** GOAL OF THE EXERCISE **
Write out every line of the records below again, requests included but pictures left out, with each coordinate in the answers scaled by 2.35 and rounded to a whole number, halves going up. Numbers in the requests and their format samples stay as they are.

BEGIN DATASET RECORDS

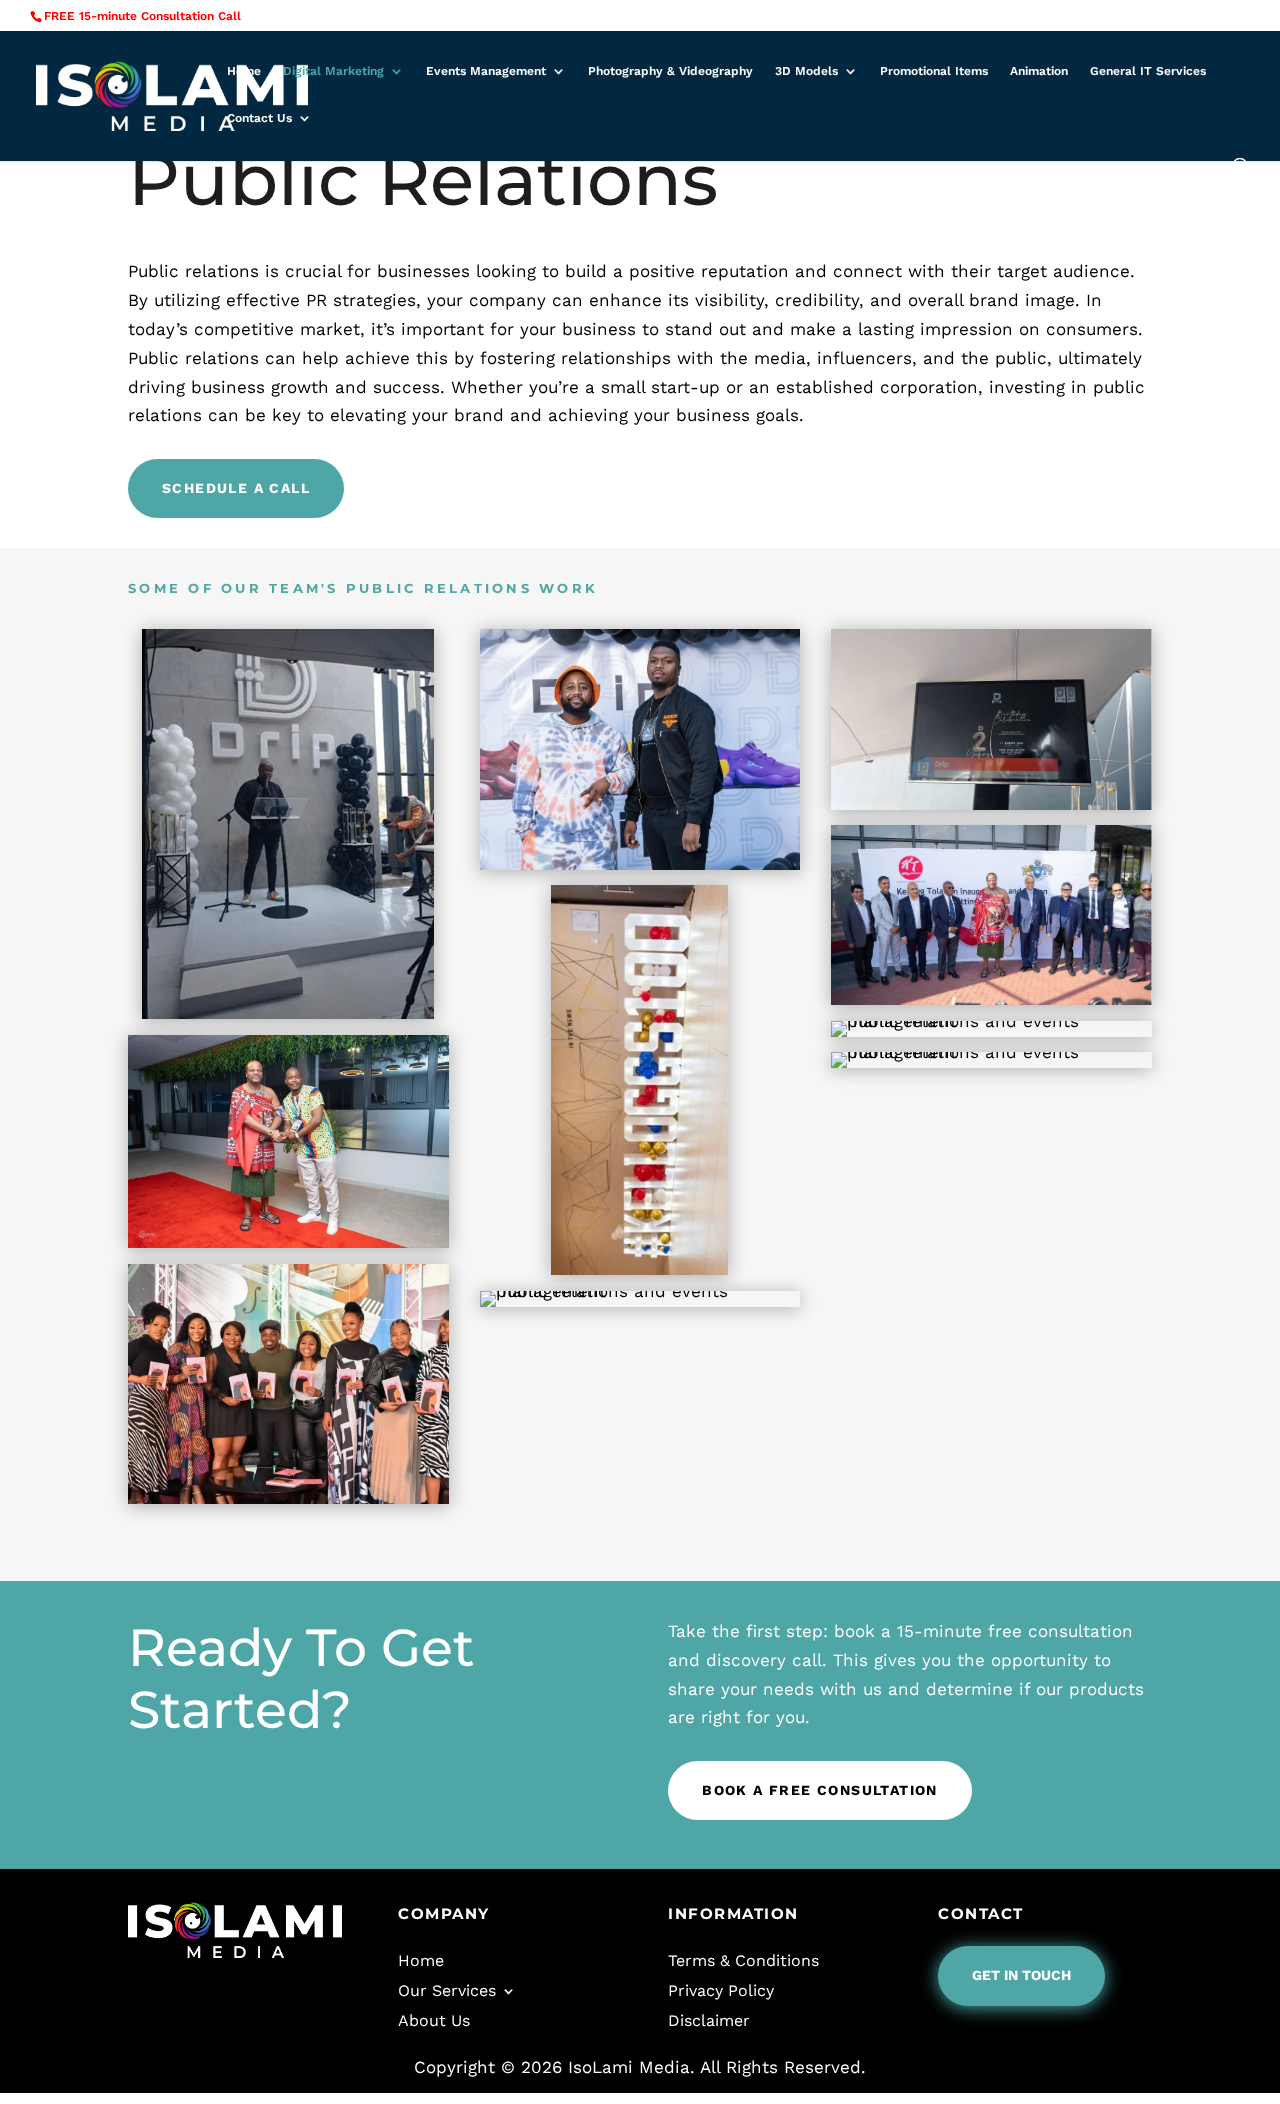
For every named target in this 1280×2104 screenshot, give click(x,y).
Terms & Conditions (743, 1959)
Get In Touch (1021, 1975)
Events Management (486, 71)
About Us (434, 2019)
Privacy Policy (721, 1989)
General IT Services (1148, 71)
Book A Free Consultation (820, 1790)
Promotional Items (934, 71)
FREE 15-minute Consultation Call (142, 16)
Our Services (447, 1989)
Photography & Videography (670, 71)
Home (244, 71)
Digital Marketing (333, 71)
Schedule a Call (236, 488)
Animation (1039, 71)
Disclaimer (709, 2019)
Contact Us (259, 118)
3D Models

END DATASET RECORDS

** THE REPLY **
For every named target in this 1280×2104 screenshot, give click(x,y).
Terms & Conditions (1746, 4604)
Get In Touch (2399, 4641)
Events Management (1142, 167)
About Us (1020, 4745)
Privacy Policy (1694, 4674)
General IT Services (2698, 167)
Book A Free Consultation (1927, 4207)
Promotional Items (2195, 167)
FREE 15-minute Consultation Call (334, 38)
Our Services (1050, 4674)
Photography & Videography (1575, 167)
Home (573, 167)
Digital Marketing (783, 167)
Schedule a Call (555, 1147)
Animation (2442, 167)
Disclaimer (1666, 4745)
Contact Us (609, 277)
3D Models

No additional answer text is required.